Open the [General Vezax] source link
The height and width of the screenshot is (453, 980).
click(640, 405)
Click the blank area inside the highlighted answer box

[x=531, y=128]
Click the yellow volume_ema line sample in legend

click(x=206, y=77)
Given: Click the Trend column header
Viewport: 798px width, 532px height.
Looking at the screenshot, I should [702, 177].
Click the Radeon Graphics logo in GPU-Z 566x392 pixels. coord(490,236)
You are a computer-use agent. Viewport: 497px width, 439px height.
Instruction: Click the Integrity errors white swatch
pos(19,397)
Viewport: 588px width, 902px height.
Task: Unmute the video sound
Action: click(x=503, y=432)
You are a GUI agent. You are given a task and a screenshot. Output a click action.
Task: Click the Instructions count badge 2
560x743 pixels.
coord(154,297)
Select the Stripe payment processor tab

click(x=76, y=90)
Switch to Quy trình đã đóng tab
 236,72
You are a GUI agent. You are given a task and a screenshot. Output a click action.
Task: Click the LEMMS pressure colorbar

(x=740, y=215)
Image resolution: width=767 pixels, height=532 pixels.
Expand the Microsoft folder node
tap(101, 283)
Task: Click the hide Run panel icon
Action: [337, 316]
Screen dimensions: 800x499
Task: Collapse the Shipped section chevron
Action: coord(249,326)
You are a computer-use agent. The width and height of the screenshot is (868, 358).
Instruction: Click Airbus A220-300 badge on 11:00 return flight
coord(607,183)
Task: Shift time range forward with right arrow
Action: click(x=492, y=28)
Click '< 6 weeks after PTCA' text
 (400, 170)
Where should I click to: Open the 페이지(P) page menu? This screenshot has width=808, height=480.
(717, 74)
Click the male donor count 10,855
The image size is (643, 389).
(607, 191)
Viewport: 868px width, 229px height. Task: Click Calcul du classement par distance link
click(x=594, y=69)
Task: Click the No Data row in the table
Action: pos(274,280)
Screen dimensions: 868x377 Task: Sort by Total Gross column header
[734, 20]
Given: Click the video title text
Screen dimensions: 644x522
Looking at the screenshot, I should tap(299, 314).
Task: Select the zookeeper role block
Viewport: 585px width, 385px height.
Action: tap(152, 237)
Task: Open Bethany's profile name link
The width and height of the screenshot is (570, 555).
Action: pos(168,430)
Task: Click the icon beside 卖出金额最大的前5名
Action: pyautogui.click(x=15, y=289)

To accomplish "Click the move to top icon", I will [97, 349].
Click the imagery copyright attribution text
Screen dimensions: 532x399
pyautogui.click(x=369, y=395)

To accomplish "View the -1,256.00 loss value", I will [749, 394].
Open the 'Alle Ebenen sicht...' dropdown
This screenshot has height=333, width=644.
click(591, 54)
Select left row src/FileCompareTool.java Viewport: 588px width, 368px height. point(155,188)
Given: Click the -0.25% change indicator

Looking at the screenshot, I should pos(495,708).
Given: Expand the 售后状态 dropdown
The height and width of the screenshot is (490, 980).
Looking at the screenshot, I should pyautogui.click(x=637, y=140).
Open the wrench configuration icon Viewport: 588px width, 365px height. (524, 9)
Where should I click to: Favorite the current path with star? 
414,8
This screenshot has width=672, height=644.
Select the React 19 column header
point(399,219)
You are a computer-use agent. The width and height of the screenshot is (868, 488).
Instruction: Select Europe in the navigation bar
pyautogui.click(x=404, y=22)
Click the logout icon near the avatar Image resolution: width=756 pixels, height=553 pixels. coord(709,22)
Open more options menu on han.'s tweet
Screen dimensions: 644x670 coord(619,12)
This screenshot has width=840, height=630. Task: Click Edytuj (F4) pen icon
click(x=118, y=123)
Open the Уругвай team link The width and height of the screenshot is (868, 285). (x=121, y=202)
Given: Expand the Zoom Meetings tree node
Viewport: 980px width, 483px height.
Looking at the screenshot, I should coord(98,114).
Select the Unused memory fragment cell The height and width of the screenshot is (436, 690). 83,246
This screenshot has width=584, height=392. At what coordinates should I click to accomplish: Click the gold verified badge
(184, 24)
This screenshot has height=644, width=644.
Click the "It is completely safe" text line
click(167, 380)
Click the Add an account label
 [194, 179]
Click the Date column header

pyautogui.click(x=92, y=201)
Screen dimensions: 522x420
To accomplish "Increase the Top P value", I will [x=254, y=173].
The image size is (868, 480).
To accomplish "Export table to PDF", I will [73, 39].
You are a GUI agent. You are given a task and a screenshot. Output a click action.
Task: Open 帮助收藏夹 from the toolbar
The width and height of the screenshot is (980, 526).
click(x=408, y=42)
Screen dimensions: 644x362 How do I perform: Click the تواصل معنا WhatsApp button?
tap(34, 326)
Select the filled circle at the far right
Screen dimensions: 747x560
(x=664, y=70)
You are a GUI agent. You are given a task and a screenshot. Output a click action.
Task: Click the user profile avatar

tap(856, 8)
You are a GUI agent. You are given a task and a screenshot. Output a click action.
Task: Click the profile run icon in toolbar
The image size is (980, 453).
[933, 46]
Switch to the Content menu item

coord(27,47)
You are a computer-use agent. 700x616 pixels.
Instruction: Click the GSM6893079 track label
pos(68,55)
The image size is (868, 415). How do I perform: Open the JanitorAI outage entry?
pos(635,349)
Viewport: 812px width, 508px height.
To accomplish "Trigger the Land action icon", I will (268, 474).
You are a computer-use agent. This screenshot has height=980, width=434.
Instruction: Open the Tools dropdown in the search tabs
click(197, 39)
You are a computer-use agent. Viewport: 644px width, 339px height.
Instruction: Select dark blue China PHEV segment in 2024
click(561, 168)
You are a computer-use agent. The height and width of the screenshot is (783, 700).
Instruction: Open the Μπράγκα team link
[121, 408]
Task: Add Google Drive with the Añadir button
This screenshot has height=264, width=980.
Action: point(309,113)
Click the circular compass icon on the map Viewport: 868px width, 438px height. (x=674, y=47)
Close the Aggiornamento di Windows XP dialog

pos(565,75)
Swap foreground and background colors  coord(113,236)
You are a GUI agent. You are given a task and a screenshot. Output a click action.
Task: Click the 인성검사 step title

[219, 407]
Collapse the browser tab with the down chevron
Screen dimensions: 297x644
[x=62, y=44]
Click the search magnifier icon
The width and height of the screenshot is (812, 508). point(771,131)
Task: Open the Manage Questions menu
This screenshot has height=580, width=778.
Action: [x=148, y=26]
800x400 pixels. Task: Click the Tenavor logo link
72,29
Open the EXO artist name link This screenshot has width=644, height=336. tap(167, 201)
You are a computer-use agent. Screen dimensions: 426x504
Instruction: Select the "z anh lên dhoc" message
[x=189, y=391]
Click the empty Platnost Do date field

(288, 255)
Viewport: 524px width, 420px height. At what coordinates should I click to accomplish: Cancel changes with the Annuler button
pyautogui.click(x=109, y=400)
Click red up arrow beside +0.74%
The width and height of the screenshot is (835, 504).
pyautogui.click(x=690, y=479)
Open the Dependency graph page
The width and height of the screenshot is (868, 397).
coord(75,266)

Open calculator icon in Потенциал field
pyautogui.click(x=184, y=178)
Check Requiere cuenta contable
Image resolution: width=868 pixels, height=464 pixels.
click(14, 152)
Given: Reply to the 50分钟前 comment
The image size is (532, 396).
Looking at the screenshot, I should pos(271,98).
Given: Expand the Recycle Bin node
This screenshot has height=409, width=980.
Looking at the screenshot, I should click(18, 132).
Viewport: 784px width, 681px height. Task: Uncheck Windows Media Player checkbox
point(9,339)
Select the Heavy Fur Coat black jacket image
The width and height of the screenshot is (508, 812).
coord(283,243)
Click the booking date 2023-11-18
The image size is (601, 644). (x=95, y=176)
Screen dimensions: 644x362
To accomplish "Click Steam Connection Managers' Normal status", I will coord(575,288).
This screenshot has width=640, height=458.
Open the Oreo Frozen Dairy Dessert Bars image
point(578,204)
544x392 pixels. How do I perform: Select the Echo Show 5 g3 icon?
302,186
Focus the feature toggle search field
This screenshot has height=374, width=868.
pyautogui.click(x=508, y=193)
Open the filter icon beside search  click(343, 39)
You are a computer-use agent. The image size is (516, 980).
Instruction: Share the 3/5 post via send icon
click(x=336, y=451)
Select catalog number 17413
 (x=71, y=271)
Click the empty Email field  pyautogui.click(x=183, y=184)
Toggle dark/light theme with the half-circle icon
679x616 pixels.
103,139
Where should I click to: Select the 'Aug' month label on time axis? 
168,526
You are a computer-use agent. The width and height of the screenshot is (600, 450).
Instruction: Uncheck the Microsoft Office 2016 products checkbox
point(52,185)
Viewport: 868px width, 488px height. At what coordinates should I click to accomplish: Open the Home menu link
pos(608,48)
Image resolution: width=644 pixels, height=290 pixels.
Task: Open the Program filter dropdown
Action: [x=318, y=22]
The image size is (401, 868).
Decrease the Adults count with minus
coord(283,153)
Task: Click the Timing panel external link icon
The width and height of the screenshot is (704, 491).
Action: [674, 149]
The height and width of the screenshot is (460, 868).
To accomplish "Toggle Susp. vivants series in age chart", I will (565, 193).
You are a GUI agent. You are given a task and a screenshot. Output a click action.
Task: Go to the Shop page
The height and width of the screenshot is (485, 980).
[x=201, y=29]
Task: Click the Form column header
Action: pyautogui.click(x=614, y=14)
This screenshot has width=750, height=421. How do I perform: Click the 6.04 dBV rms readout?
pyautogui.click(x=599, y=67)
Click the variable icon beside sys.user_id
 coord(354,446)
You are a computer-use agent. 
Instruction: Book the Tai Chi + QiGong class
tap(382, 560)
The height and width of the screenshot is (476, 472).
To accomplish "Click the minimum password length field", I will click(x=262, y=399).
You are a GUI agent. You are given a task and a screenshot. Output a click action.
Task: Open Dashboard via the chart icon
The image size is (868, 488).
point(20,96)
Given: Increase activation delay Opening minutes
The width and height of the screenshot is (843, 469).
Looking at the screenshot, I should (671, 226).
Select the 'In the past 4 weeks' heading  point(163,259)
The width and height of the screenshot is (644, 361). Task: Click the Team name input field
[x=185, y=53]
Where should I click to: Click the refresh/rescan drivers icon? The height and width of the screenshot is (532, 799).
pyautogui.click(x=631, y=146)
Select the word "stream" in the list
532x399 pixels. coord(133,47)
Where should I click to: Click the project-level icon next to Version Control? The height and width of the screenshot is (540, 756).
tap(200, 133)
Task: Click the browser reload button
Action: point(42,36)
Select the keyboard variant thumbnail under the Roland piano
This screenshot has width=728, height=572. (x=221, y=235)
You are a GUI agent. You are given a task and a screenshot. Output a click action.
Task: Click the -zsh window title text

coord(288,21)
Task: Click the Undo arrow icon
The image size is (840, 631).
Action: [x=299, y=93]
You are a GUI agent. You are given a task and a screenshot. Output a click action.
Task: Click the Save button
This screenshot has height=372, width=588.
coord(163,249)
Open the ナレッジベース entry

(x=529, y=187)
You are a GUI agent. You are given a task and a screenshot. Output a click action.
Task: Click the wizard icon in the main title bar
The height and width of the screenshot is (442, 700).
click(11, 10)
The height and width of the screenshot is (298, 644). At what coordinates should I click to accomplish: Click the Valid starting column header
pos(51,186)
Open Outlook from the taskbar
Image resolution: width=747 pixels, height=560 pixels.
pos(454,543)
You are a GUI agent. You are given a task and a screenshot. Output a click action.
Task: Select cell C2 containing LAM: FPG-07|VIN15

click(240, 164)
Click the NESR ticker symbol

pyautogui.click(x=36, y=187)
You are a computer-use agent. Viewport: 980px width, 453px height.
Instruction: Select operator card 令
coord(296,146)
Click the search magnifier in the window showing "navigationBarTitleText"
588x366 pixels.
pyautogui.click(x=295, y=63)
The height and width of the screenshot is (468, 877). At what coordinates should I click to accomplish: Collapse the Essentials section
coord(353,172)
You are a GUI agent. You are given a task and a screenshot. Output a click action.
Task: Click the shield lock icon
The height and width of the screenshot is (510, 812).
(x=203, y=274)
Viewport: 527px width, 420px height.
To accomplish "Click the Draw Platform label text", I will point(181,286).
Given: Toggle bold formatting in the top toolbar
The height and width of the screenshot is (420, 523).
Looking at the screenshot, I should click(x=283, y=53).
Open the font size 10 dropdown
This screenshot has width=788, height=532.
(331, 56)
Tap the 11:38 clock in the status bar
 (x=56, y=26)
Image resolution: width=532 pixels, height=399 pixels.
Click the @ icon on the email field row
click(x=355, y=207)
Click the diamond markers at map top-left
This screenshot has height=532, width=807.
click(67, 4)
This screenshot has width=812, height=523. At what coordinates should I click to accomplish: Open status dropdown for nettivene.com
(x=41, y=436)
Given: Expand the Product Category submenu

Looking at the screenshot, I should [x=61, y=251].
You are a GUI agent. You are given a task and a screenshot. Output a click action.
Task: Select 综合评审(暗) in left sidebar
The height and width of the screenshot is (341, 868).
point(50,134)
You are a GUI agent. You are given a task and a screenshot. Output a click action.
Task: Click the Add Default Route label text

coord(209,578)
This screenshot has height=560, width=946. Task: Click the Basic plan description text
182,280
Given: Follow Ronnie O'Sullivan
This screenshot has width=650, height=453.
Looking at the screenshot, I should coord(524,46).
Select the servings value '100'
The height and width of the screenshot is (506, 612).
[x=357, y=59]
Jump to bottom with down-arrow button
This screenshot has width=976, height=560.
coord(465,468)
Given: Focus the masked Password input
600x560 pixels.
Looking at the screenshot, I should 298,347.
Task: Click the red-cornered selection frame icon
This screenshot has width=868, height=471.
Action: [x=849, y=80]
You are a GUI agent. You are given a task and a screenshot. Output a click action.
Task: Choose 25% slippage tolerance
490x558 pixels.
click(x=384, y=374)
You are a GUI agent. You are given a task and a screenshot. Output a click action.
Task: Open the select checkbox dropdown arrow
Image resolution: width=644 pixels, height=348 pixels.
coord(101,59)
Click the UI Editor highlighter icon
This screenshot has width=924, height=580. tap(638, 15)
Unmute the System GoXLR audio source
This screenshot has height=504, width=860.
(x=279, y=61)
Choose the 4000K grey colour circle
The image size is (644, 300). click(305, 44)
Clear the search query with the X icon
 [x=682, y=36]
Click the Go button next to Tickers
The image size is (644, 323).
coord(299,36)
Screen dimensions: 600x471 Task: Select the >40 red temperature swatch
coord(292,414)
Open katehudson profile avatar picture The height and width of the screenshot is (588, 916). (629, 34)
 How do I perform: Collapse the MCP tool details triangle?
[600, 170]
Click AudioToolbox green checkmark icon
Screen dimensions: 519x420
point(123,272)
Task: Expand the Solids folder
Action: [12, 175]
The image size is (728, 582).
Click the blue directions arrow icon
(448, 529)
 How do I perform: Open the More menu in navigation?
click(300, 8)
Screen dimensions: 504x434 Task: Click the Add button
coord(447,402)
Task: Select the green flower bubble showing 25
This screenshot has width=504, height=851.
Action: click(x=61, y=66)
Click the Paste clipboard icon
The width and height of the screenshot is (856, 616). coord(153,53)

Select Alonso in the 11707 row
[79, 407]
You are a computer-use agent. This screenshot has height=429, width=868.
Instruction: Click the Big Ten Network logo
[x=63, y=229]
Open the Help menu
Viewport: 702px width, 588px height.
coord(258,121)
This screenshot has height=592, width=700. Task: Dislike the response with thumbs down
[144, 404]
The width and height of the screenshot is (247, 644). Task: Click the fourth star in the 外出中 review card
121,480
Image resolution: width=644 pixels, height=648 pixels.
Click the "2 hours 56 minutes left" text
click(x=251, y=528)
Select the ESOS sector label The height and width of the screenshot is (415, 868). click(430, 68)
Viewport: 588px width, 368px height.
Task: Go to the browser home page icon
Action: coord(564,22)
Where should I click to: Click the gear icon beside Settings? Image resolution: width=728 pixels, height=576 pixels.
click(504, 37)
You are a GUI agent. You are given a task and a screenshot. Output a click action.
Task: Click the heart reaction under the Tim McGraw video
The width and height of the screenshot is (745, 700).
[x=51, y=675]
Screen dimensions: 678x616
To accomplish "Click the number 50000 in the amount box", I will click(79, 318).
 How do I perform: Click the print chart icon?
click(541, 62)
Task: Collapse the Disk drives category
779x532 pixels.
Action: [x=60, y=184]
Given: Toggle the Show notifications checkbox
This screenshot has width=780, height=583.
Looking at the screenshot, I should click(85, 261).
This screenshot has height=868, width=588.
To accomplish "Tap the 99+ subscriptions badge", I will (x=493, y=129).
◇ ◇ ◇ ◇ ◇ ◇ ◇
Try it -
Scan the records for the word "toolbar". Copy each line where it turns up.

Task answer -
Task: Open 帮助收藏夹 from the toolbar
Task: Click the profile run icon in toolbar
Given: Toggle bold formatting in the top toolbar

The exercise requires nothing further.